Death is one of the most sacred, important times in our life, which every single person will experience, and yet we have such a fear around exploring and talking about it. Familiarity with death through open conversation and education – we’re seeing more books, documentaries, podcasts. It’s great! The reality is we’re all going to die and now there’s a movement not just to remind us of it, but to show how we can live a better life by acknowledging that.
We have professionalized birthing and dying. But, we know how to die, as we know how to give birth. And now it’s almost like we’re giving people permission to die again. Part of this movement is to allow people to care for their dying. We’re hoping to see renewed openness to working together. Creating teams that include the dying person, medical professionals, family caregivers as well as other supports within their circle of care (death doulas, members of their spiritual community, elders, counsellors,…) Death is not just a medical procedure. Death doulas (much like birth doulas!) still have a long way to go. But it’s becoming more common to hear people say they have a midwife or doula.
Most cultures around the world have an understanding of dying and death that permeates through their every day lives, they hold a place for death and understand death’s place in life. In North America, it almost feels like we have a mental health condition around death as taboo. Like we’re living, denying reality. We’re all suffering from a shared condition of death-denial. This is an anti-aging, anti-death society that we’re in. We love to use strong words like that. You look outside and everything is about living in a certain way. Nothing is about dying.

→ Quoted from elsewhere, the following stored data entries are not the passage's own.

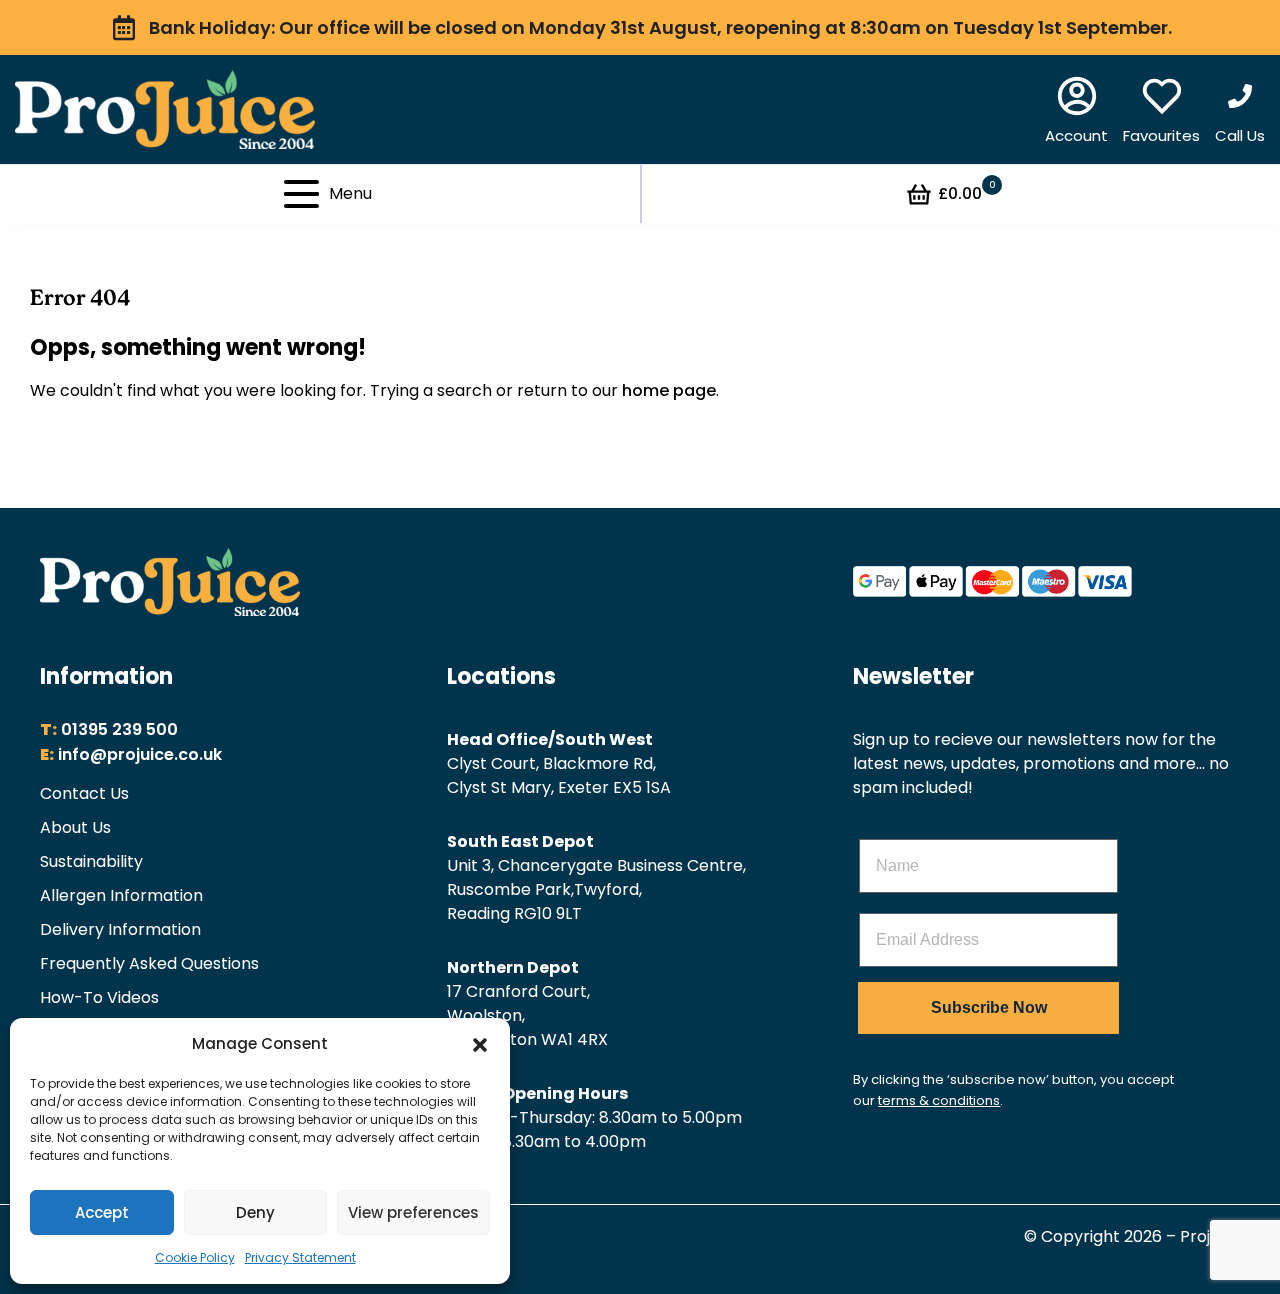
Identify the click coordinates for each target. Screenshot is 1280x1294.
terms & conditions (939, 1100)
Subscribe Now (989, 1007)
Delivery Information (120, 929)
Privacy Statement (300, 1257)
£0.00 (966, 192)
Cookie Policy (195, 1257)
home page (669, 390)
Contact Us (84, 793)
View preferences (413, 1212)
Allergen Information (121, 895)
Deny (255, 1212)
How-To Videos (99, 997)
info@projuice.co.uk (140, 754)
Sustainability (91, 861)
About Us (75, 827)
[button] (480, 1044)
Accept (102, 1212)
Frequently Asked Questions (149, 963)
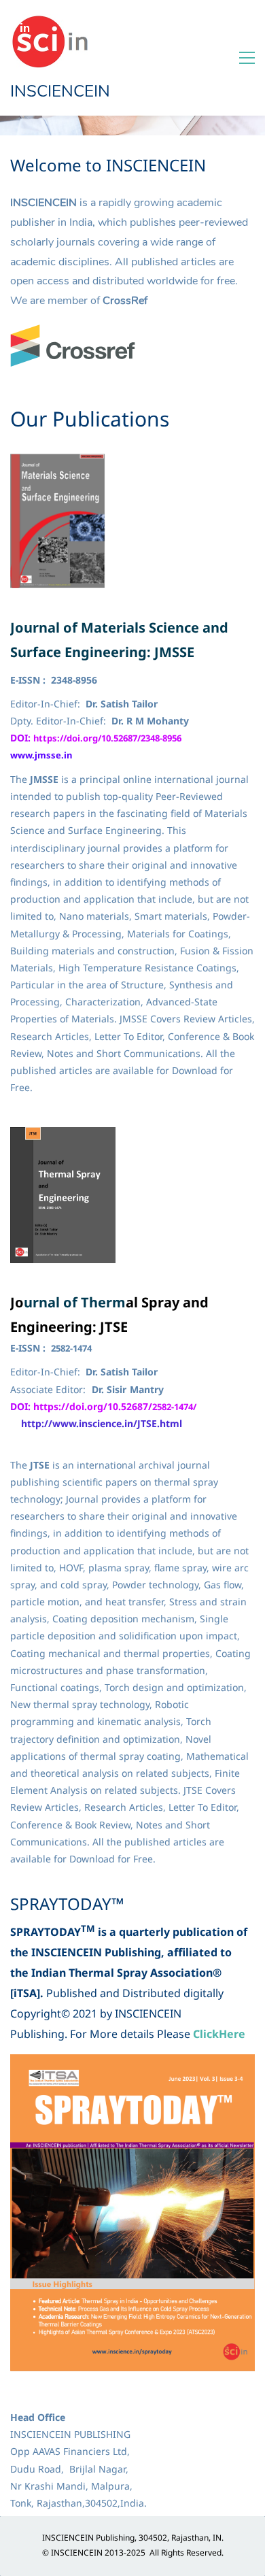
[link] (72, 333)
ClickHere (219, 2033)
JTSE (114, 1327)
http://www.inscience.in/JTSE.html (101, 1423)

We see a future with more public displays of grief and death, more memorials, death conversations – cafes, salons even taking place in hospitals, schools, children not being shunned from asking questions about dying and death and a community approach to caring for our loved ones. More acknowledgement. Even in the last decade, public acknowledgement of death has changed immensely.
Once we invite death to the table – our entire lives will change. Once life and death are reconciled.